> [Material for the task]

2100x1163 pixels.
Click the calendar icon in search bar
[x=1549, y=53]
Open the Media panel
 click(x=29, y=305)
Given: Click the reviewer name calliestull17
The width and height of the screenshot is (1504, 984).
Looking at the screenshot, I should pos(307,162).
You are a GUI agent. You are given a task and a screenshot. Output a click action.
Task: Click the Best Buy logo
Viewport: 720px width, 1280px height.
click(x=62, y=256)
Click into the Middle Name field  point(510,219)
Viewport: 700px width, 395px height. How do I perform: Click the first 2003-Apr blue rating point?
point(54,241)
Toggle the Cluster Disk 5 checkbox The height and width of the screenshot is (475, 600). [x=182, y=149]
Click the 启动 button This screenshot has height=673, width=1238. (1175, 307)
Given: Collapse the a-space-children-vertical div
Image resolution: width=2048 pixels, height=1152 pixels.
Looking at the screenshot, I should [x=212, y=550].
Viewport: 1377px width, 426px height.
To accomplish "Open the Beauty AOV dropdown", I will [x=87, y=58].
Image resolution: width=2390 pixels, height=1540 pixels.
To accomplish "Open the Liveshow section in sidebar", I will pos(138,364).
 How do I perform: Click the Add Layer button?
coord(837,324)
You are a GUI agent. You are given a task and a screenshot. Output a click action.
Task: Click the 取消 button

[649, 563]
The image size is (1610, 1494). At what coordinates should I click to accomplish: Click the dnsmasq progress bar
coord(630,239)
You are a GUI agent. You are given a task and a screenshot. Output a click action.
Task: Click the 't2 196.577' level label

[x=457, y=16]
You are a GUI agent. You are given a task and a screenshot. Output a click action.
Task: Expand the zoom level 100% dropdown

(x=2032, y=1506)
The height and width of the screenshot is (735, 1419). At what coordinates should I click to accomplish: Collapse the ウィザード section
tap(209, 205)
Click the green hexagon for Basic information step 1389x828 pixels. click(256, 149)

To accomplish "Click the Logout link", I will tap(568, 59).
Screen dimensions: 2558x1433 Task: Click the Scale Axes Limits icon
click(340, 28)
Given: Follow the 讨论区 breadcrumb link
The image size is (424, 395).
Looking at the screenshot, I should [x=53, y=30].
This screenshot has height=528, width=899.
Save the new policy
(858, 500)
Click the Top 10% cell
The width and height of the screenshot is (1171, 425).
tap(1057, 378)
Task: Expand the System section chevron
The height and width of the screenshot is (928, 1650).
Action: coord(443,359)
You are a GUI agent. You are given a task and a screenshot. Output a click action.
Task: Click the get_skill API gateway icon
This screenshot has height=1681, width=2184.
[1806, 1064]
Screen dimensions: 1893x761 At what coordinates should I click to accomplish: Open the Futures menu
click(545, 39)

> [What is needed]
Please repeat the records verbatim, from the line with "Image resolution: width=2390" up to and including the line with "coord(837,324)".

> [Task solution]
Image resolution: width=2390 pixels, height=1540 pixels.
To accomplish "Open the Liveshow section in sidebar", I will pos(138,364).
 How do I perform: Click the Add Layer button?
coord(837,324)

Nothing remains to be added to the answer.